Eligible Non-Financial Allied Undertakings
Universal Banks (UBs), Commercial Banks (KBs), and Thrift Banks (TBs) may invest in the following:
- Warehousing companies
- Storage companies
- Safe deposit box companies
- Companies primarily engaged in managing mutual funds (not the funds themselves)
- Management corporations similar to mutual fund management
- Companies providing computer services
- Insurance agencies and brokerages
- Home building and development companies
- Companies providing drying/milling facilities for agricultural products (e.g., rice, corn)
- Service Bureaus for banks and non-bank financial institutions (data processing companies may invest up to 40% in these)
- Philippine Clearing House Corporation (PCHC) and Philippine Central Depository, Inc. (PDIC)
- Other activities deemed as non-financial allied undertakings by the Monetary Board
UBs are additionally permitted to invest in Health Maintenance Organizations (HMOs).
Supersession of Previous Circulars
- All prior Circulars inconsistent with the provisions of this Circular are explicitly superseded.
Implementation
- The Circular took effect immediately upon its adoption on January 29, 2002.
Key Definitions
- Non-Financial Allied Undertakings: Corporations primarily engaged in activities as described in the eligible undertakings section.

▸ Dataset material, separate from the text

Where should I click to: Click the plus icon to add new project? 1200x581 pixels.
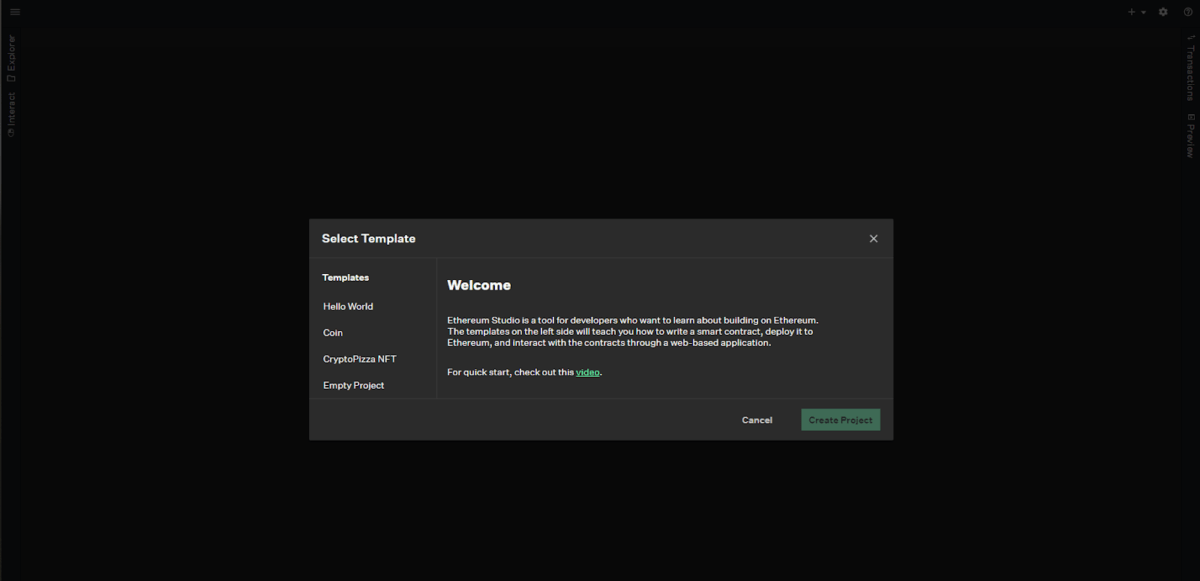click(1132, 12)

- Equity Investment: The ownership interest in a corporation, expressed as a percentage of total ownership.
Important Requirements
- The determination of whether a corporation qualifies as a non-financial allied undertaking must refer to its articles of incorporation and the nature of its business operations.

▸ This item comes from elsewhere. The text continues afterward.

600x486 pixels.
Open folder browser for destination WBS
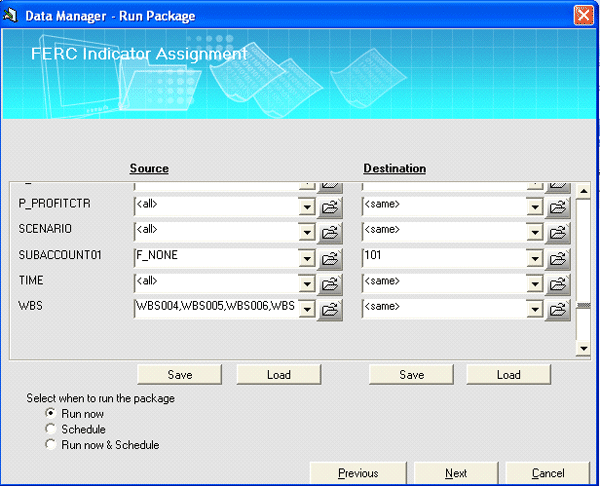coord(558,310)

- Investments must comply with the specified categories and restrictions outlined above.
Key Takeaways
- Banks can invest significantly in non-financial allied undertakings, expanding their operational scope.
- The specific types of companies eligible for investment are clearly enumerated, emphasizing the regulatory framework guiding such investments.
- Immediate effectivity of this Circular means banks should be prepared to comply with these amendments without delay.
- The Circular ensures clarity by superseding any conflicting previous regulations, thus providing a coherent policy direction.
This summary encapsulates the salient points of Circular No. 317, S. 2002, ensuring clarity on the guidelines for banks regarding investments in non-financial allied undertakings.